Required work =
Would you write out, word for word, each line of the records below from the top through the one holding "Disable the 製造日付"?

Stored items from a collection
* * *

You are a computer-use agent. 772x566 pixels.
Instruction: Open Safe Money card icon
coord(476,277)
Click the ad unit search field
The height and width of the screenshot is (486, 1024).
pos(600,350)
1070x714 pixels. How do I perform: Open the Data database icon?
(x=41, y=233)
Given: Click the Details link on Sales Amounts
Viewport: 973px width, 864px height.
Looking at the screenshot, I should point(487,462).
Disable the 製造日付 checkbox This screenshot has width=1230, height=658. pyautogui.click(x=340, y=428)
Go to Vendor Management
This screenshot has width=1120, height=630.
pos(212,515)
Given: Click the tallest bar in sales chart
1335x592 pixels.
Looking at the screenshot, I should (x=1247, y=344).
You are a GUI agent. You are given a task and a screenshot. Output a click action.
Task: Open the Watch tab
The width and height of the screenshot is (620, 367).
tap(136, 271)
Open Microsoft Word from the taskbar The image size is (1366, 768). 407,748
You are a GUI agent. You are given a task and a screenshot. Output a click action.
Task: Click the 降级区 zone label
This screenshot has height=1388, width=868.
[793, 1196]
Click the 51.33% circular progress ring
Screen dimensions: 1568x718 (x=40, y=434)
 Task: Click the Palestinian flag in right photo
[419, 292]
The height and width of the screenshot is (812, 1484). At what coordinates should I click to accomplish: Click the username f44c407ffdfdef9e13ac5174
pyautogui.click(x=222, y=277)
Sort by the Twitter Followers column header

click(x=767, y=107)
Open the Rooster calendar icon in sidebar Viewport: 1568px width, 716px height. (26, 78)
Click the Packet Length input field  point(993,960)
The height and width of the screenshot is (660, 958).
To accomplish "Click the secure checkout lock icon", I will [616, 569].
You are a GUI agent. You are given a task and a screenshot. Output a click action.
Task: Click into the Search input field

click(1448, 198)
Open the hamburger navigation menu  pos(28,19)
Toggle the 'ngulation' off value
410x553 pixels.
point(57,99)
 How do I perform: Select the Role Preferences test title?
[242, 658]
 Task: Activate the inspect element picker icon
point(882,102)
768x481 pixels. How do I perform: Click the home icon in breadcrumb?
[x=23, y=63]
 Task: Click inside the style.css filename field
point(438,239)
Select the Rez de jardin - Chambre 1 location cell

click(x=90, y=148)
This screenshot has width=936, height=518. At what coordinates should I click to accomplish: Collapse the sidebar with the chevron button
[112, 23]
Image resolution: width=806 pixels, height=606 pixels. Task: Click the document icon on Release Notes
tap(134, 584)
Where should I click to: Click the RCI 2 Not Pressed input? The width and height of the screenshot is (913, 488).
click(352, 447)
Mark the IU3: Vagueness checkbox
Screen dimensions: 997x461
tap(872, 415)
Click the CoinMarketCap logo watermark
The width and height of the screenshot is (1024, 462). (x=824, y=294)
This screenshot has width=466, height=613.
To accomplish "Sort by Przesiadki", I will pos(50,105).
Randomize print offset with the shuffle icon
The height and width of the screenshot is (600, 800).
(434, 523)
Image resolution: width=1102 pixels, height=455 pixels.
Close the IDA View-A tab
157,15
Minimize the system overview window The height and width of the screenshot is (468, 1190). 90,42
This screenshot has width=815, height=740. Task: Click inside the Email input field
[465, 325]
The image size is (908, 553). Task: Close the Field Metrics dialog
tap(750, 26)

* * *

Answer to this task =
You are a computer-use agent. 772x566 pixels.
Instruction: Open Safe Money card icon
coord(476,277)
Click the ad unit search field
The height and width of the screenshot is (486, 1024).
pos(600,350)
1070x714 pixels. How do I perform: Open the Data database icon?
(x=41, y=233)
Given: Click the Details link on Sales Amounts
Viewport: 973px width, 864px height.
Looking at the screenshot, I should point(487,462).
Disable the 製造日付 checkbox This screenshot has width=1230, height=658. pyautogui.click(x=340, y=428)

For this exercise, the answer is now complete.